I couldn't speak. My throat was dry. I managed to get up, stumbling to a nearby faucet and running the water as cold as possible before half-jumping into the sink. Dr. Freeman caught on, quickly pouring water on top of me- only to watch it evaporate into steam.

"Come here, we must get you to a hospital." His hand touched me, only to see himself burnt and electrocuted to the touch. "What are you? What have you done?"

"Nothing can stop me. I am but a monster now among you men." I grabbed him by his shirt, to watch his clothes burn like paper. "My research is not just complete, but just now beginning. When the atoms finish with me, I will be a powerful mess to deal with."

"What did you do?"

"Fuse my genome with elements. High temperature body, creating the ability to burn everything. Given the ability to produce electricity like eels. Hearing like dogs. And if the atoms do what they're meant to, I'll be fused with diamond. The hardest substance in the world. Add a bit of super ant strength, and you have yourself someone no one wants to fuck with."

"But why? Why would you do something like this?"

"The world is a cruel place, Dr. Freeman. And you made me. No body ever likes what they've made."

"But I've not done anything to you."

"Haven't you? You've left me alone here, wallowing in my own sadness. You never came to say hello or ask how I was doing. No one cares about me, why should I care about their precious lives? What makes anyone lives special to me? Nothing. Everyone left me. Claire left me, you left me. No one cares about my life. You hit the fucking button that could've killed me. You could have killed me, but you still hit that button. My life meant nothing to you. Goodbye Dr. Freeman."

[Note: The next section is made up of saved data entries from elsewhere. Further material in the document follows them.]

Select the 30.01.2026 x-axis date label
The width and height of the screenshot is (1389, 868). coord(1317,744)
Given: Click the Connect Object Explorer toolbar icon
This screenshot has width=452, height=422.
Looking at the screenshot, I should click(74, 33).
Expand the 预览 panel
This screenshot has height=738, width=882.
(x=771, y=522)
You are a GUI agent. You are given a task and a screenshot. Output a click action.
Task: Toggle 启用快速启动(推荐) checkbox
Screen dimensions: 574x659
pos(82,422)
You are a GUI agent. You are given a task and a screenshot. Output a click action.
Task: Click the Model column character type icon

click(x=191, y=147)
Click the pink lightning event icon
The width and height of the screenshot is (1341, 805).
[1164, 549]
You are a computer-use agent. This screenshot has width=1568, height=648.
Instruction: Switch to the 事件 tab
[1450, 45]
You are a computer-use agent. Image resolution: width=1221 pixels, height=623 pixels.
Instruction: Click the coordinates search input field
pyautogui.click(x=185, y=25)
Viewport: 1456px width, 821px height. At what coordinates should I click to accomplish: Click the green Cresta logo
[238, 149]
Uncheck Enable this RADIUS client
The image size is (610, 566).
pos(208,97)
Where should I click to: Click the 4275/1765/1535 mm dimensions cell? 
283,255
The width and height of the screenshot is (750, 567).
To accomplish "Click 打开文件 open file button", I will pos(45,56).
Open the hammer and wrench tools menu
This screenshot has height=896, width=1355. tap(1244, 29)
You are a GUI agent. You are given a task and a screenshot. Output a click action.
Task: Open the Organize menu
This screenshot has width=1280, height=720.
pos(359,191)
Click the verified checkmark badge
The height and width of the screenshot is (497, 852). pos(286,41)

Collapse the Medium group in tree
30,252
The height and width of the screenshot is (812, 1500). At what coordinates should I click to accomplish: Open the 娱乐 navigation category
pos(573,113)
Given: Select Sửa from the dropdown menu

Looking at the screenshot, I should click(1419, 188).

I held my hands to his throat, watching it burn through his skin. I felt his blood hit me, as I made my way to his artery. Death. I let go and he fell to the floor, slowly dying as a pool of blood grouped. The blood on me dried quickly and cracked away.

I turned around and looked at my work one last time. The machine that changed the world. And there, a part of it glimmered. The diamond bracelet. I had used it to help fuse myself.

I could see the engraving still. I put my hand down on a table, and set it on fire.

"It is a pleasure to burn." I said out loud while leaving the lab. The world would soon learn that.